Task prompt
Could you find each line of the data below that contains the word "width" and copy those lines?

Given records
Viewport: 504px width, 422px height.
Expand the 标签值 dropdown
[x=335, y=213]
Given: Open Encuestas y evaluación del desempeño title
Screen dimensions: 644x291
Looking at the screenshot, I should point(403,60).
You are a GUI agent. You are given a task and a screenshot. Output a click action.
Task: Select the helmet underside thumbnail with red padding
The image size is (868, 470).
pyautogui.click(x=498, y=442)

* * *

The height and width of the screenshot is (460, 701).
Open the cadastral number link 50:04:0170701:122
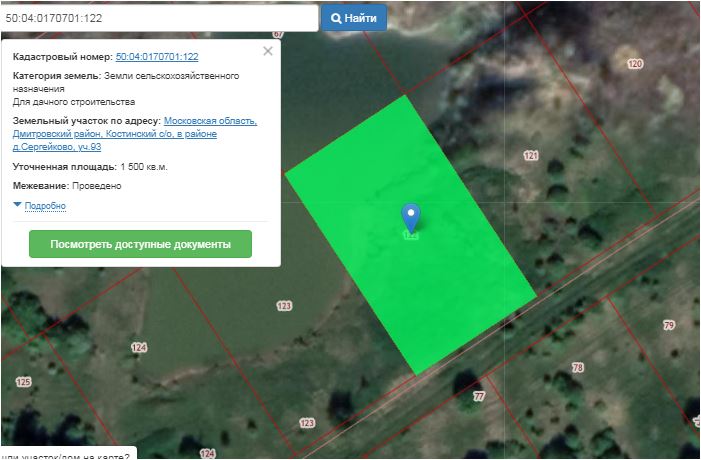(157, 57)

Exercise output
Viewport: 504px width, 422px height.
The height and width of the screenshot is (460, 701).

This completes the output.